─── Records supplied

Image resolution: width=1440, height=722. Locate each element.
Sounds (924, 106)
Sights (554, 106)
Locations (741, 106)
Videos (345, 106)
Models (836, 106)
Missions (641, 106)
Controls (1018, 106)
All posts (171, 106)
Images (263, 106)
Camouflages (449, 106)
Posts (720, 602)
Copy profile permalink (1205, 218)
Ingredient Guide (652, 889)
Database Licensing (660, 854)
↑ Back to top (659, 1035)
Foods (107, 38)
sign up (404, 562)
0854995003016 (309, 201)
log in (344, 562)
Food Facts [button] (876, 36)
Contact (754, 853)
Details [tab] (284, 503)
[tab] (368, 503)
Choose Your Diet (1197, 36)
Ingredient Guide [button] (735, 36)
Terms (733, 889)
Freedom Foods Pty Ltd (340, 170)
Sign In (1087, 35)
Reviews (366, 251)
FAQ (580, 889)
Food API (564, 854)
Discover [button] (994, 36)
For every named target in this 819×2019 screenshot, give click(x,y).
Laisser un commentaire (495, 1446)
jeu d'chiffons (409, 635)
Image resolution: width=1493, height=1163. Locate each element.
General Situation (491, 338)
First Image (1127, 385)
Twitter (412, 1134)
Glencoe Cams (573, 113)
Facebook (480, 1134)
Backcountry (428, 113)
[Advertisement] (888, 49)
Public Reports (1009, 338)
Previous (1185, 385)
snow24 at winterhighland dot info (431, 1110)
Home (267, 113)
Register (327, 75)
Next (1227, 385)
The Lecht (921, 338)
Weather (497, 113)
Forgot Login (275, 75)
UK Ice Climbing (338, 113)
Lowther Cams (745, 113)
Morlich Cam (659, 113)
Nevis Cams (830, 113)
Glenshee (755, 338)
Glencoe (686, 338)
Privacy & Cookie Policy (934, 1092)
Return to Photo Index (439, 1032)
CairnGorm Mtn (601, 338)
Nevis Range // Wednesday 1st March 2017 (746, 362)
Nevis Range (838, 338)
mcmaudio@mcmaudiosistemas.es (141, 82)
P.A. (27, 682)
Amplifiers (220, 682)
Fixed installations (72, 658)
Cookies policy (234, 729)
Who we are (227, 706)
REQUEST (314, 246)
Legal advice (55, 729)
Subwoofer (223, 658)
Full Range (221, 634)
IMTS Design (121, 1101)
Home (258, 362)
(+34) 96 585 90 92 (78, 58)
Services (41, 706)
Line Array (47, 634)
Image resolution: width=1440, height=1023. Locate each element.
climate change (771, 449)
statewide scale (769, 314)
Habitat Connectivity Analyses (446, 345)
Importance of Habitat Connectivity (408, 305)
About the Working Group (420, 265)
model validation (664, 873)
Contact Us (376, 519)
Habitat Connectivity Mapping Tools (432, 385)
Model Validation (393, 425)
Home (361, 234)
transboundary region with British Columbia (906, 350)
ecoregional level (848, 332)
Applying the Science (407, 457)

──────

Write out all of the data above again, swapping "Ingredient Guide" for "Ingredient Glossary" and leaving everything else unchanged.

Image resolution: width=1440, height=722. Locate each element.
Sounds (924, 106)
Sights (554, 106)
Locations (741, 106)
Videos (345, 106)
Models (836, 106)
Missions (641, 106)
Controls (1018, 106)
All posts (171, 106)
Images (263, 106)
Camouflages (449, 106)
Posts (720, 602)
Copy profile permalink (1205, 218)
Ingredient Glossary (652, 889)
Database Licensing (660, 854)
↑ Back to top (659, 1035)
Foods (107, 38)
sign up (404, 562)
0854995003016 (309, 201)
log in (344, 562)
Food Facts [button] (876, 36)
Contact (754, 853)
Details [tab] (284, 503)
[tab] (368, 503)
Choose Your Diet (1197, 36)
Ingredient Glossary [button] (735, 36)
Terms (733, 889)
Freedom Foods Pty Ltd (340, 170)
Sign In (1087, 35)
Reviews (366, 251)
FAQ (580, 889)
Food API (564, 854)
Discover [button] (994, 36)
For every named target in this 819×2019 screenshot, give click(x,y).
Laisser un commentaire (495, 1446)
jeu d'chiffons (409, 635)
Image resolution: width=1493, height=1163. Locate each element.
General Situation (491, 338)
First Image (1127, 385)
Twitter (412, 1134)
Glencoe Cams (573, 113)
Facebook (480, 1134)
Backcountry (428, 113)
[Advertisement] (888, 49)
Public Reports (1009, 338)
Previous (1185, 385)
snow24 at winterhighland dot info (431, 1110)
Home (267, 113)
Register (327, 75)
Next (1227, 385)
The Lecht (921, 338)
Weather (497, 113)
Forgot Login (275, 75)
UK Ice Climbing (338, 113)
Lowther Cams (745, 113)
Morlich Cam (659, 113)
Nevis Cams (830, 113)
Glenshee (755, 338)
Glencoe (686, 338)
Privacy & Cookie Policy (934, 1092)
Return to Photo Index (439, 1032)
CairnGorm Mtn (601, 338)
Nevis Range // Wednesday 1st March 2017 (746, 362)
Nevis Range (838, 338)
mcmaudio@mcmaudiosistemas.es (141, 82)
P.A. (27, 682)
Amplifiers (220, 682)
Fixed installations (72, 658)
Cookies policy (234, 729)
Who we are (227, 706)
REQUEST (314, 246)
Legal advice (55, 729)
Subwoofer (223, 658)
Full Range (221, 634)
IMTS Design (121, 1101)
Home (258, 362)
(+34) 96 585 90 92 (78, 58)
Services (41, 706)
Line Array (47, 634)
Image resolution: width=1440, height=1023. Locate each element.
climate change (771, 449)
statewide scale (769, 314)
Habitat Connectivity Analyses (446, 345)
Importance of Habitat Connectivity (408, 305)
About the Working Group (420, 265)
model validation (664, 873)
Contact Us (376, 519)
Habitat Connectivity Mapping Tools (432, 385)
Model Validation (393, 425)
Home (361, 234)
transboundary region with British Columbia (906, 350)
ecoregional level (848, 332)
Applying the Science (407, 457)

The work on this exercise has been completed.